Besucherzentrum: Durch einen Tunnel in den Bundestag

Wer zum Reichstag will, muss durch Container: Dieses Provisorium soll nun abgeschafft und durch einen Tunnel ersetzt werden. Ein internationaler Wettbewerb soll Entwürfe bringen.

Schlange stehen hat in Berlin eine gewisse Tradition. Nicht anders ist das tagein, tagaus vor einem weißen Container an der Scheidemannstraße, weil es dort Tickets für den Aufstieg auf die Reichstagskuppel gibt. Seit Jahren gibt es das Provisorium nun schon und weitere Jahre wird es Berlin erhalten bleiben – obwohl der Ältestenrat des Bundestages den Bau des Besucherzentrums vorantreibt.

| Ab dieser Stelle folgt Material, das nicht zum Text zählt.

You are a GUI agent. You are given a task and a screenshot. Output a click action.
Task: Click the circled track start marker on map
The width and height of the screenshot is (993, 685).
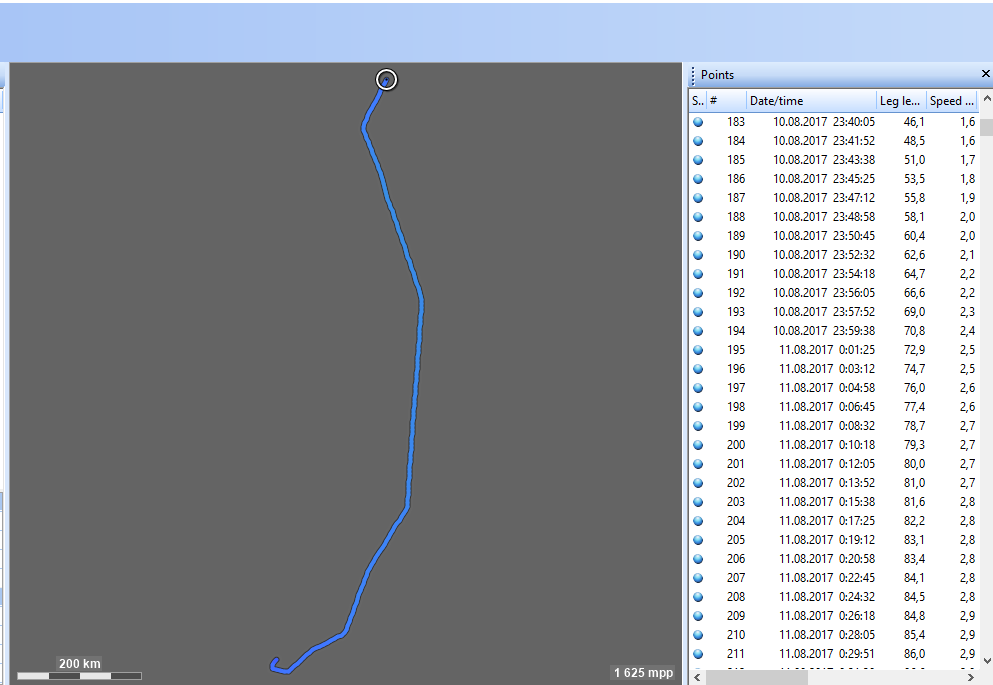point(387,80)
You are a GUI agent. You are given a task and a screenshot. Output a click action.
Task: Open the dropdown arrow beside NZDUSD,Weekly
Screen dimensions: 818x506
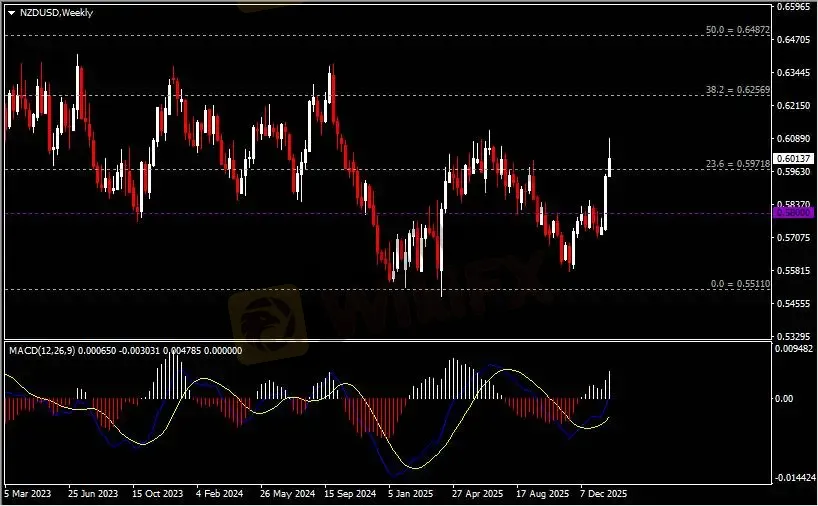point(11,13)
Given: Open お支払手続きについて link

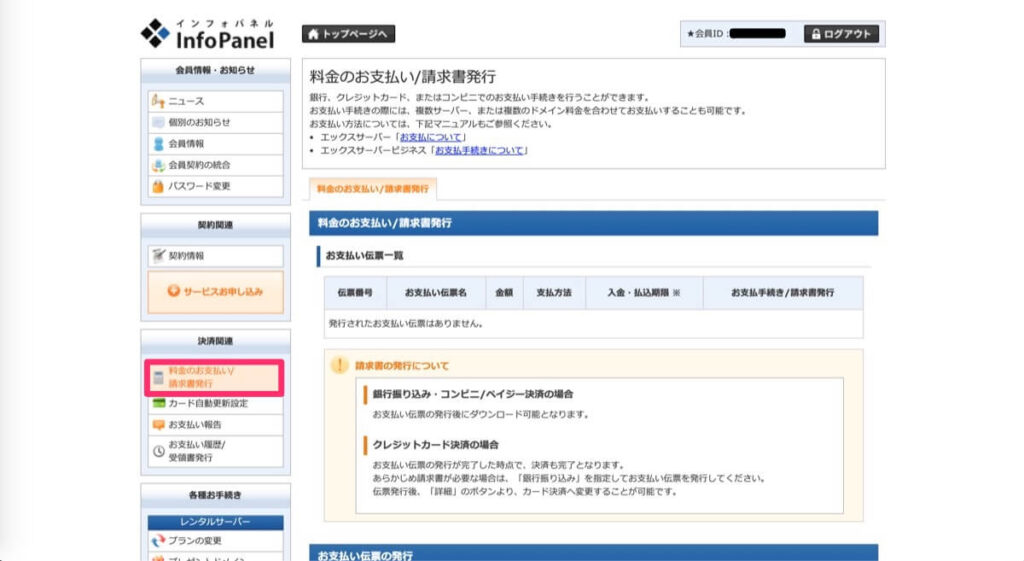Looking at the screenshot, I should [x=480, y=151].
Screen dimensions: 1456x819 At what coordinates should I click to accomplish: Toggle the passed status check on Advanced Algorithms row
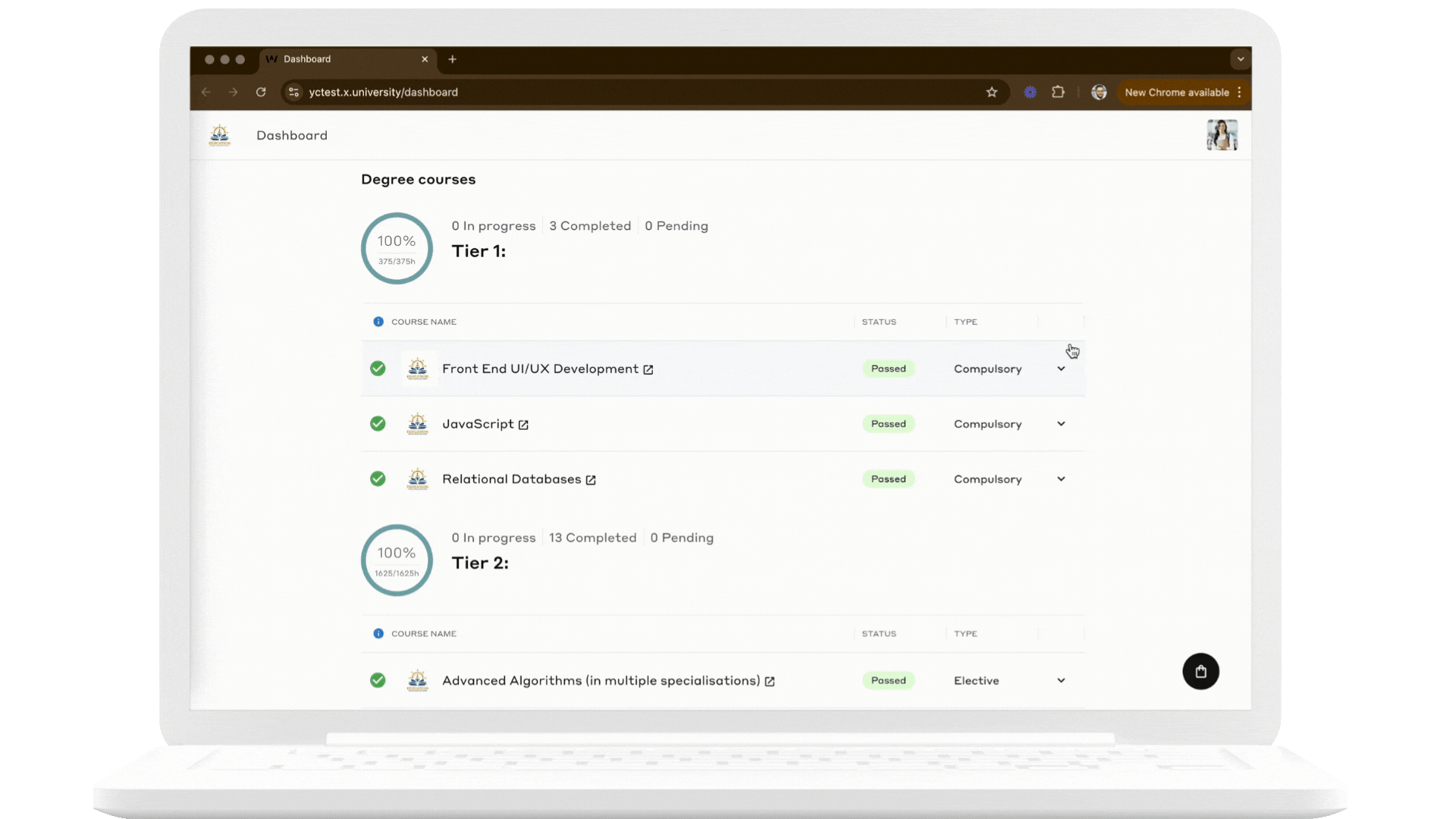(x=378, y=680)
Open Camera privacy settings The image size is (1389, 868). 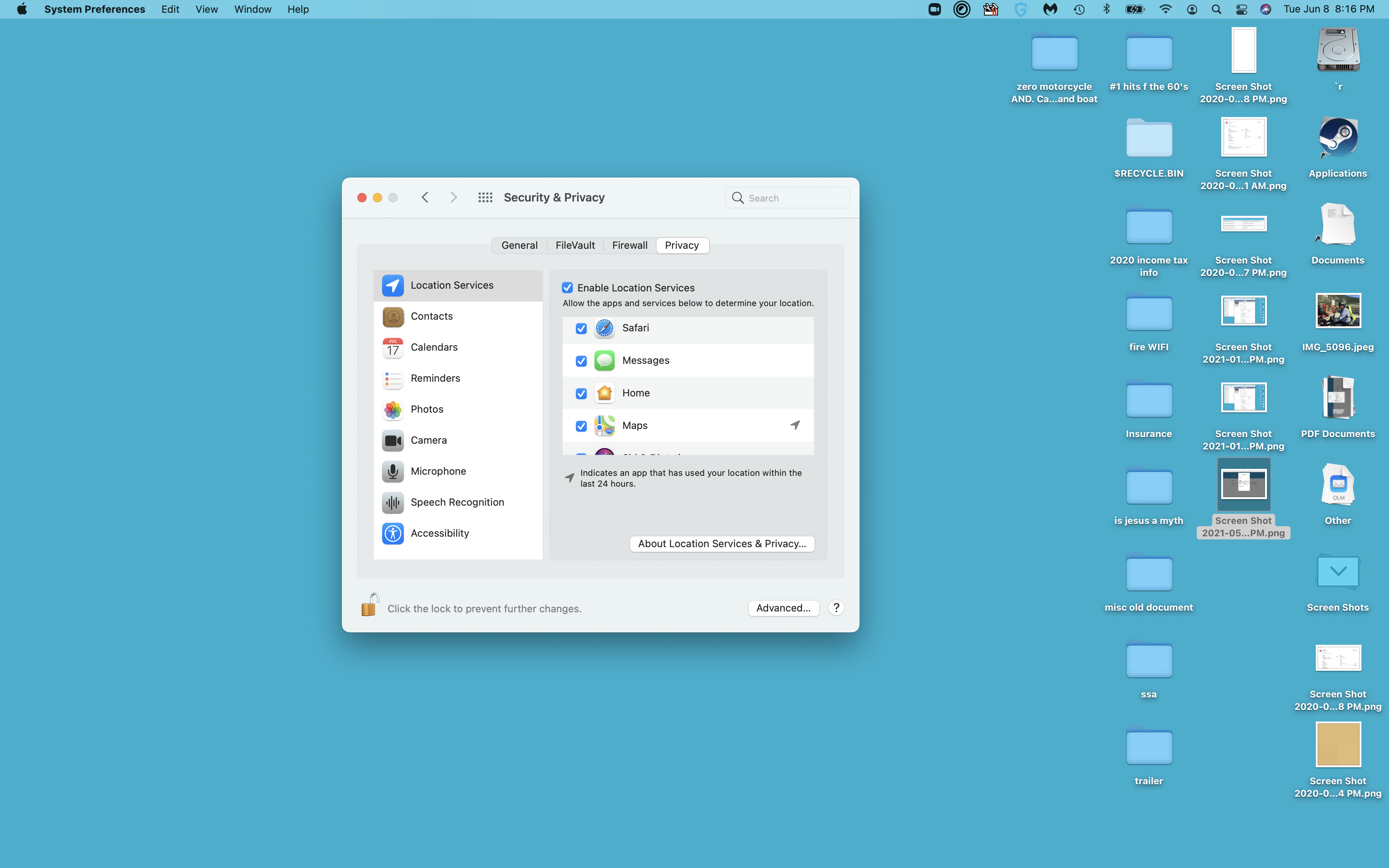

Das hat sich auch unter den studentischen Hilfskräften mit den hellblauen Jacken und dem Bundestagsausweis herumgesprochen: dass an der Stelle des würfelförmigen Souvenirshops nach neuesten Ideen ein „Besucher- und Informationszentrum“ für 150 Millionen Euro entstehen könnte – statt wie bisher für 300 Millionen Euro. Schade um den Job sei es, sagt die Studentin, schwarze Ray-Ban-Sonnenbrille und dunkle Locken, die um ihr Einkommen fürchtet. Verstehen tut sie’s aber schon: Ein Neubau sei eben „ästhetischer“ als die Ansammlung von Containern – und schon hat sie sich einer Dame zugewandt, der sie in bestem Spanisch die Stationen auf dem Weg zur Kuppel erklärt.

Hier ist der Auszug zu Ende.